Listed records:
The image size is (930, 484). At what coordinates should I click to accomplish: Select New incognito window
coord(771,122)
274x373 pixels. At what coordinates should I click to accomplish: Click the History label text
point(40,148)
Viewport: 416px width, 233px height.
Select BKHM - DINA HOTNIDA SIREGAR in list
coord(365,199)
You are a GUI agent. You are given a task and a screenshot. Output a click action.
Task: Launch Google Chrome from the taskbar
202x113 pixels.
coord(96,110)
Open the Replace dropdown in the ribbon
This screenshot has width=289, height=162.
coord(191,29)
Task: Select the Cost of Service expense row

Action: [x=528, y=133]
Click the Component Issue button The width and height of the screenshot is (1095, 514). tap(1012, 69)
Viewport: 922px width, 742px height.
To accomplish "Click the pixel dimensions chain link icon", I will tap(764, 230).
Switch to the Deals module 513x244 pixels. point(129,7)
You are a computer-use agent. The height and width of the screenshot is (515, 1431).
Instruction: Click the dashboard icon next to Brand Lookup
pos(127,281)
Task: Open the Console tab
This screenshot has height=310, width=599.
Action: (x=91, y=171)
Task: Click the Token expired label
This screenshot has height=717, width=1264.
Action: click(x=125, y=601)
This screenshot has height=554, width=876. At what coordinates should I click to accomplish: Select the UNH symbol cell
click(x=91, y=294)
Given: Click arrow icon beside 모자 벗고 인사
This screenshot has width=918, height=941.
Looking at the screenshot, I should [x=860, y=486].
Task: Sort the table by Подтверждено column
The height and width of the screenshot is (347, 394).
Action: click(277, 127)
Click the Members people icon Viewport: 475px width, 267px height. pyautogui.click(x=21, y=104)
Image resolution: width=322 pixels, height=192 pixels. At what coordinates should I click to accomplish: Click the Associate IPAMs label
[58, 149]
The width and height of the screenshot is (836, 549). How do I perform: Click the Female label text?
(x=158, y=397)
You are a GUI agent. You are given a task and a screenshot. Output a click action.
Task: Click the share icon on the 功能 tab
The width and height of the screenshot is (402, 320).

What is needed:
State how many lines of the records contain the string "Viewport". The number is the whole answer.

Solution below:
3